(Beginning of Available data)

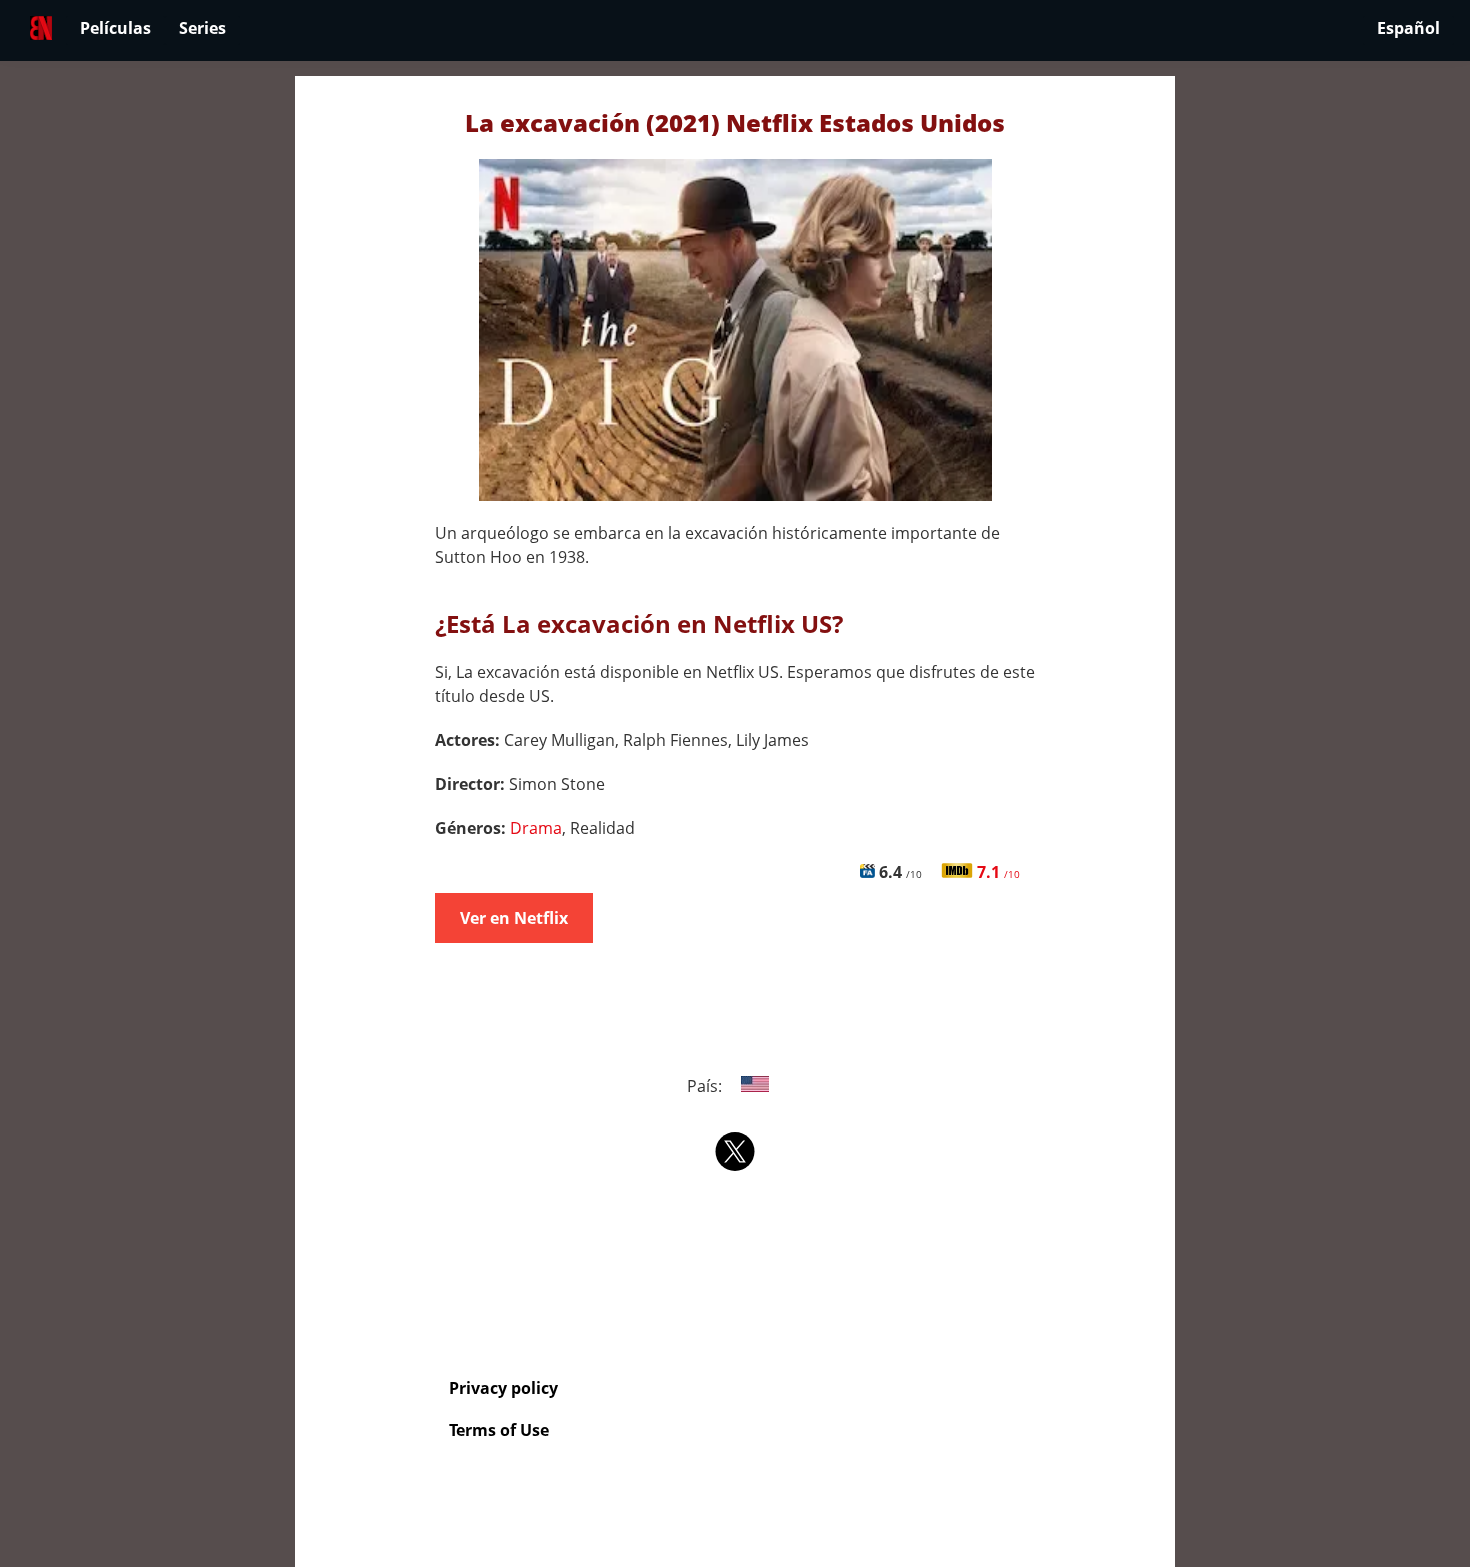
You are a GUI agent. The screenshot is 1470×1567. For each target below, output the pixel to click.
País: (706, 1086)
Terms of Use (499, 1430)
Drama (536, 828)
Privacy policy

(End of Available data)

* _Your task_
Please reproduce the entries from above exactly; images are not part of the copy.

* _Solution for this problem_
You are a GUI agent. The screenshot is 1470×1567. For each target below, output the pixel to click.
País: (706, 1086)
Terms of Use (499, 1430)
Drama (536, 828)
Privacy policy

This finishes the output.